RECHTBANK ZEELAND-WEST-BRABANT
Zittingsplaats Middelburg
Bestuursrecht
zaaknummer: BRE 23/2079

uitspraak van de enkelvoudige kamer van 12 januari 2024 in de zaak tussen

[eiser] , uit [plaats 1] , eiser

(gemachtigde: mr. N.J.M. Beelaerts van Blokland),
en

Het college van burgemeester en wethouders van de gemeente Schouwen-Duiveland.

Inleiding

1. In deze uitspraak beoordeelt de rechtbank het beroep van eiser tegen het opleggen van een last onder dwangsom, omdat hij de woning aan de [adres 1] te [plaats 2] gebruikt of laat gebruiken in strijd met het bestemmingsplan.

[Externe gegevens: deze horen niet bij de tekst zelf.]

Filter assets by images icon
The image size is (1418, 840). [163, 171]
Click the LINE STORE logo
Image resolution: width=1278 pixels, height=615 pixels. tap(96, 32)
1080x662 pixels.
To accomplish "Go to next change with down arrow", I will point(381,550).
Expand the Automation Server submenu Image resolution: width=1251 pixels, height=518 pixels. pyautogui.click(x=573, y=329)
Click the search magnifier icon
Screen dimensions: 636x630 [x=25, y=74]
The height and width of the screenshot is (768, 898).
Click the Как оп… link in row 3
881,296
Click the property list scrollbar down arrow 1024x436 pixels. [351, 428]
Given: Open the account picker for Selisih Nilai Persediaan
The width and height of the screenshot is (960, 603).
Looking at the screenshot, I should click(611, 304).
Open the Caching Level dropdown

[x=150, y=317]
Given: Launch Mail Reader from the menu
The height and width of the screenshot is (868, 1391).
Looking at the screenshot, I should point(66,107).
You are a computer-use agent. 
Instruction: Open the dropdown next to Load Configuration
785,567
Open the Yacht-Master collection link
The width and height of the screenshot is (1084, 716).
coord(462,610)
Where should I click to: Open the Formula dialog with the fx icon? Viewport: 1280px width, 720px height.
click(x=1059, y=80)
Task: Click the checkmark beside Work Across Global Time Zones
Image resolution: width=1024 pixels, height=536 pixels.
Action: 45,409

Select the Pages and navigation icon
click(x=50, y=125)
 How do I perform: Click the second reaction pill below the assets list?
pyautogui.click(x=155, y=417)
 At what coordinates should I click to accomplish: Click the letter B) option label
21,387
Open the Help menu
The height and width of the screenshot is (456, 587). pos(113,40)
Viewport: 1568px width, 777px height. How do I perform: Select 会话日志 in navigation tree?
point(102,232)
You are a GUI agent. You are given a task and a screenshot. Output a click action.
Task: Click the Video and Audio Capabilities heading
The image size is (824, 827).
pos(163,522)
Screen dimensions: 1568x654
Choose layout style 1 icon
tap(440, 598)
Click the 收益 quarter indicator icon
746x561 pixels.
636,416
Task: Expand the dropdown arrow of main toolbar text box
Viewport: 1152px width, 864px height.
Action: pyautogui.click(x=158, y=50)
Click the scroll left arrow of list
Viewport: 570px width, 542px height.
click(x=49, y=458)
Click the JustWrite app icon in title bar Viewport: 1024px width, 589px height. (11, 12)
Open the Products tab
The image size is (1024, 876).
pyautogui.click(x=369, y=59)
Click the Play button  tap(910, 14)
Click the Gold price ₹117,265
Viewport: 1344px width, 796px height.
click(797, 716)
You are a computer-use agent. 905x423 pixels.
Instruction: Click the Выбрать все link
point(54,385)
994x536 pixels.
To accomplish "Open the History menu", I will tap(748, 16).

Het gaat daarbij om de verhuur van de woning als recreatiewoning.
1.1.
Met het bestreden besluit van 14 februari 2023 op het bezwaar van eiser heeft het college besloten het bezwaar ongegrond te verklaren en de last onder dwangsom, onder aanvulling van de motivering, in stand te laten.
1.2.
Het college heeft op het beroep gereageerd met een verweerschrift.
1.3.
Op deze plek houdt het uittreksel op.